Ripercorrendo la nostra storia, infatti, è stato il periodo del cinema più luminoso, pur in un’ epoca di ricostruzione, celebrato e apprezzato in tutto il mondo. L’Istituto Italiano di Cultura di Los Angeles, in occasione del nostro 150° anniversario, rende omaggio a una delle stagioni più esaltanti della storia del cinema italiano con la mostra fotografica “L’Attimo Neorealista: Fotogrammi 1941-1952”.
Con una solenne esposizione dal 28 settembre al 3 novembre l’IIC propone un percorso di riscoperta del periodo dello splendore italiano al cinema, attraverso 37 immagini estrapolate dalle pellicole, in un bianco e nero di grande intensità emotiva che spazia dall’indimenticabile Anna Magnani nella scena finale in Roma Città Aperta di Rossellini, alle figure femminili vestite di nero di La Terra Trema di Visconti, fino allo sguardo disperato di Lamberto Maggiorani in Ladri di Biciclette di De Sica.

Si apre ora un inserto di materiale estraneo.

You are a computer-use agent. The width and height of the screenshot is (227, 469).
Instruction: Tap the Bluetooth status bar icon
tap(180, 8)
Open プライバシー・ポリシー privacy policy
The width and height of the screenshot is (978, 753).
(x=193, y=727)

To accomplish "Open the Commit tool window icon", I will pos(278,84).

La mostra è stata inaugurata lo scorso 27 settembre alla presenza del Console Generale Giuseppe Perrone, di giornalisti della stampa internazionale e dei moltissimi ospiti che hanno potuto visionare gli scatti in anteprima.

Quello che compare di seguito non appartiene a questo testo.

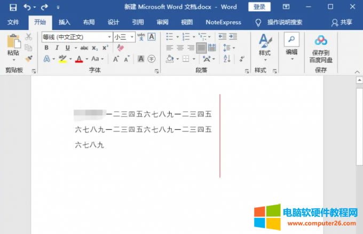The height and width of the screenshot is (234, 363).
Task: Toggle the Justify alignment button
Action: (201, 48)

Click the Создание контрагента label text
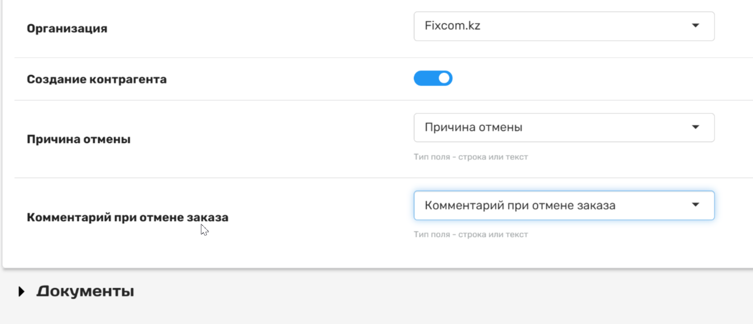click(x=96, y=79)
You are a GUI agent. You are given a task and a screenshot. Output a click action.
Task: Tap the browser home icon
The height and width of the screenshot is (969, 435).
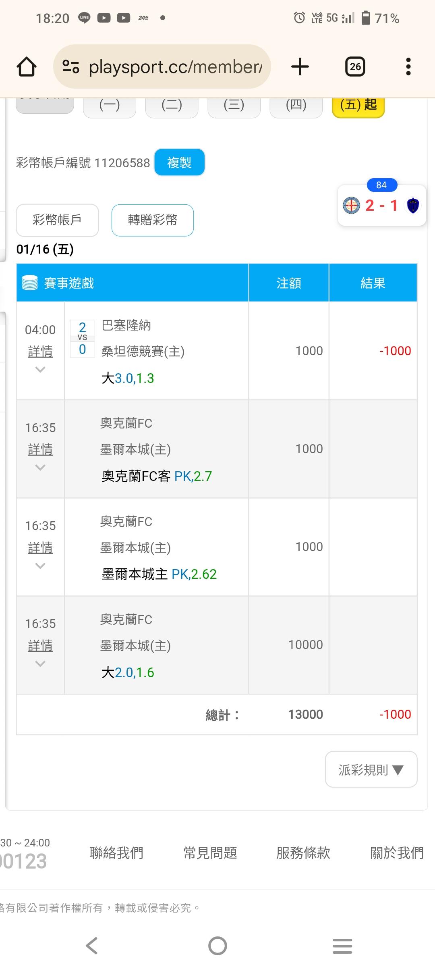click(27, 67)
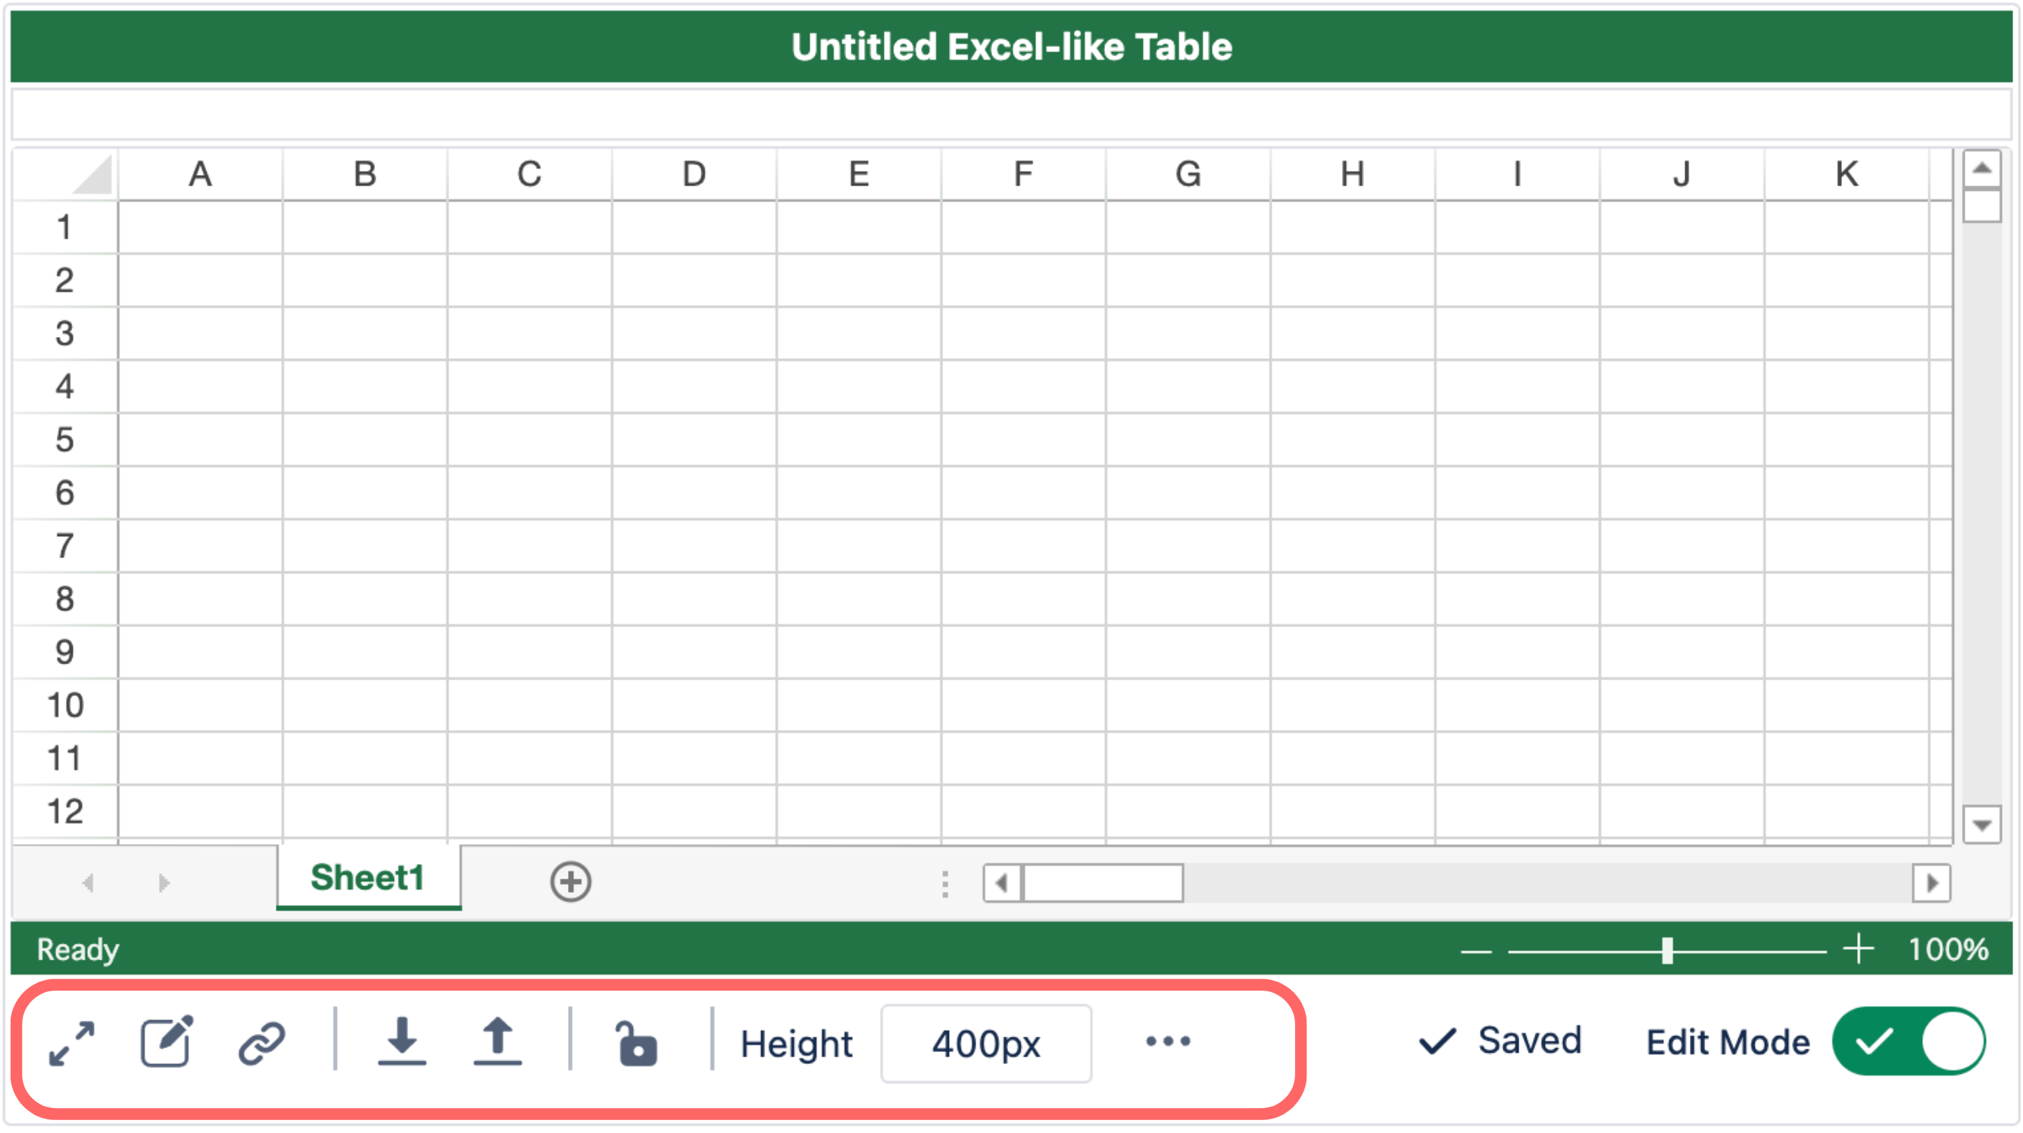Image resolution: width=2023 pixels, height=1133 pixels.
Task: Click the zoom in plus icon
Action: (1859, 949)
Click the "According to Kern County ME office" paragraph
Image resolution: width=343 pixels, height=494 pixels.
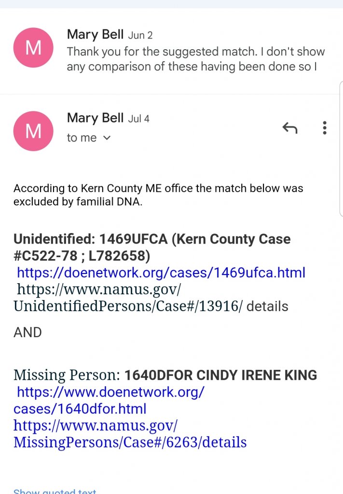click(158, 194)
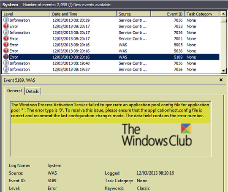
Task: Switch to the Details tab
Action: click(x=33, y=92)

Un’opening night che ha confermato il successo che la stessa mostra ha ottenuto in Italia, dimostrando non soltanto l’importanza storica del Neorealismo, ma anche l’eco che tale movimento ha avuto all’estero, dove le pellicole del Dopoguerra diventano un tutt’uno con l’immagine dell’Italia più vera.
La mostra, resa possibile con il contributo dell’Archivio fotografico e iconografico della Cineteca Nazionale e presentata con grande successo in Italia, approda nella capitale mondiale del cinema per raccontare non solo la straordinaria bellezza delle situazioni, dei volti e dei paesaggi, ma anche il senso di un movimento artistico capace di aderire alla realtà italiana e contemporaneamente suscitare emozioni attraverso storie universali.
In esposizione anche una rara documentazione della Sicilia Anni ’40 attraverso gli scatti del fotografo Giacomo Pozzi Bellini che rivelano con drammatica autenticità i tratti di una società arcaica e rurale. In occasione dell’apertura della mostra, speciale proiezione del cortometraggio La Ricotta(1963) di Pier Paolo Pasolini.
Non è semplice, oggi, comprendere in tutte le sue implicazioni un fenomeno che fu senz’altro complesso e che non può essere ridotto a una formula o a un’immagine stereotipata. Il cinema neorealista fu la reazione morale agli orrori e alle infamie della guerra che spinse i cineasti a ritrovare i valori essenziali dell’esistenza e della convivenza sociale. Bisognava dare una risposta sul piano politico alla serie di tragici errori commessi dal Fascismo.
Di qui la necessità di un linguaggio nuovo, che riuscisse a esprimere in modo diretto una presa di coscienza e una volontà di mutamento. Esiguo è, dopotutto, il numero di opere che questi caratteri appaiono in modo netto e perentorio. E tuttavia poche opere sono state sufficienti a definire una nuova estetica, capace di rinnovare non solo il cinema italiano, ma anche di costituire un punto di riferimento per altre cinematografie, in varie parti del mondo.